Faits divers – Justice

Le préfet d'Indre-et-Loire dément les accusations du syndicat SGP Police de Tours

Par Fabien Fourel, France Bleu Touraine jeudi 27 octobre 2016 à 15:02

Les policiers en colère manifestent depuis plus de 10 jours
Les policiers en colère manifestent depuis plus de 10 jours © Maxppp - PHOTOPQR/OUEST FRANCE/MAXPPP

Le préfet d'Indre-et-Loire a vivement réagi ce matin aux accusations de Thierry Pain du syndicat SGP Police de Tours qui accuse l’État de donner des consignes laxistes pour éviter de faire prendre des risques à la population.

Il y a une semaine sur notre antenne, Thierry Pain du syndicat SGP Police de Tours affirmait "il existe des zones de non-droit dans l'agglomération de Tours et les policiers ont pour consigne d'éviter de prendre en chasse les délinquants pour ne pas faire prendre de risque à la population".

Une déclaration qui a mis en colère le préfet du département Louis Le Franc.
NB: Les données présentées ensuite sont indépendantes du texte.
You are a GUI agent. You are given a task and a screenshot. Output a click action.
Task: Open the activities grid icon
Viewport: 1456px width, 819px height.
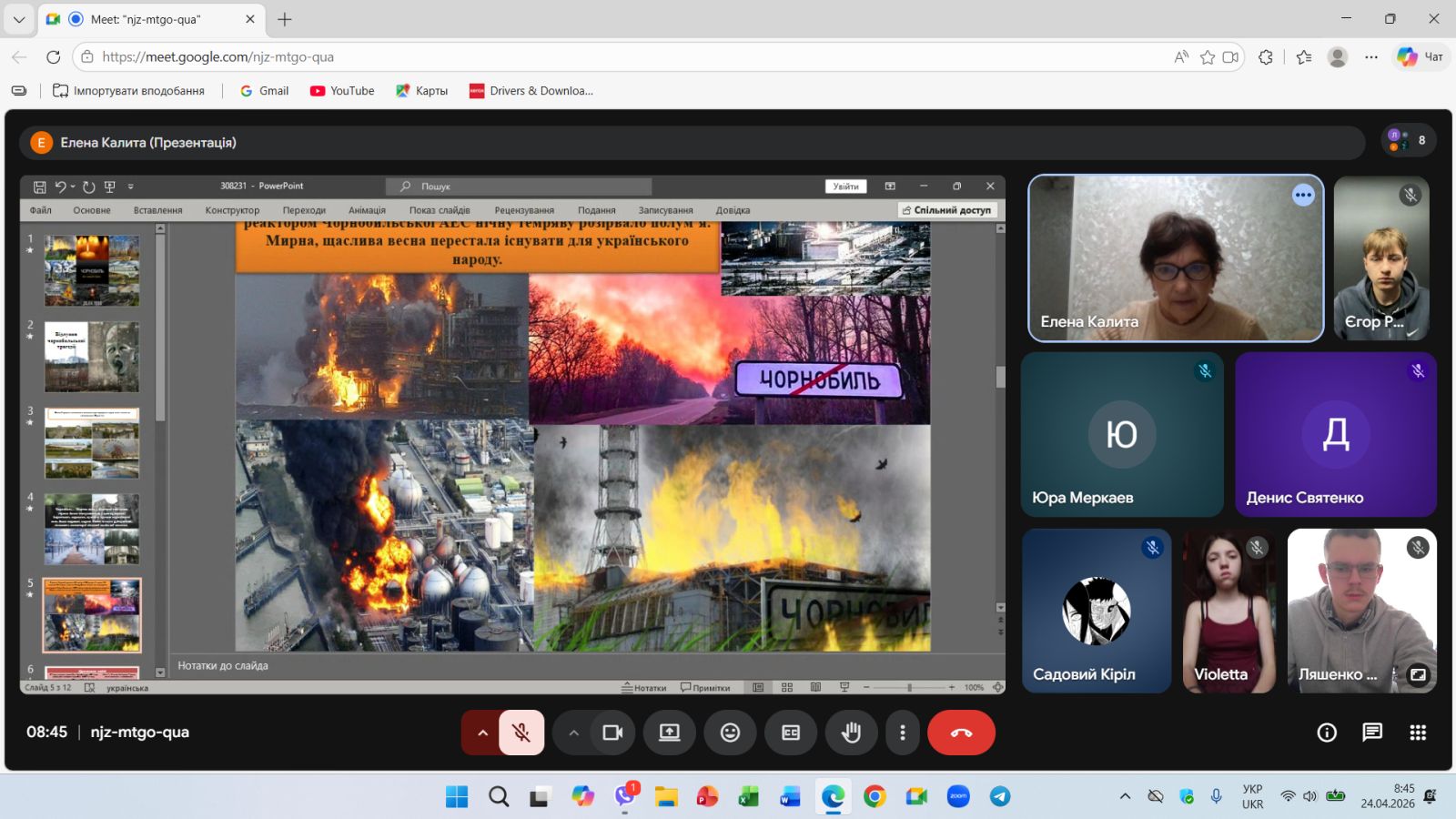[1418, 733]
Pour lui, ce sont des "allégations mensongères".

L'activité policière n'a jamais été aussi élevée dans ces quartiers depuis deux ans. Des réquisitions judiciaires sont délivrées régulièrement et ont permis d'aboutir à des résultats significatifs."

Le préfet qui ajoute aussi "ces propos indignes mettent en cause le travail des policiers au quotidien et altèrent l'image de l’État et de la police nationale auprès de la population et de leurs élus."

A titre d'exemple, en matière de lutte contre les trafics de produits stupéfiants, des réseaux ont été démantelés récemment au Sanitas et ont conduit à l'incarcération de plusieurs individus détenteurs de cocaïne, cannabis et d'armes. La réaction à cette opération a conduit des délinquants à incendier des véhicules dans le quartier concerné. Deux mineurs ont été interpellés par la brigade anti-criminalité."

Le préfet qui rappelle que réduire la délinquance dans les quartiers sensibles de l'agglomération reste sa priorité.

300 personnes hier à Tours pour la manifestation des policiers

Le préfet d'Indre-et-Loire qui a aussi reçu hier quelques policiers en colère. Peu après 13 heures et alors qu'ils terminaient la marche de la colère civile et citoyenne, une délégation a été accueilli en préfecture. Durant cette marche, qui est partie en fin de matinée du commissariat central de Tours, trois cent personnes, des policiers, des familles mais aussi des anonymes ont voulu montrer leur colère comme dans 80 autres villes en France.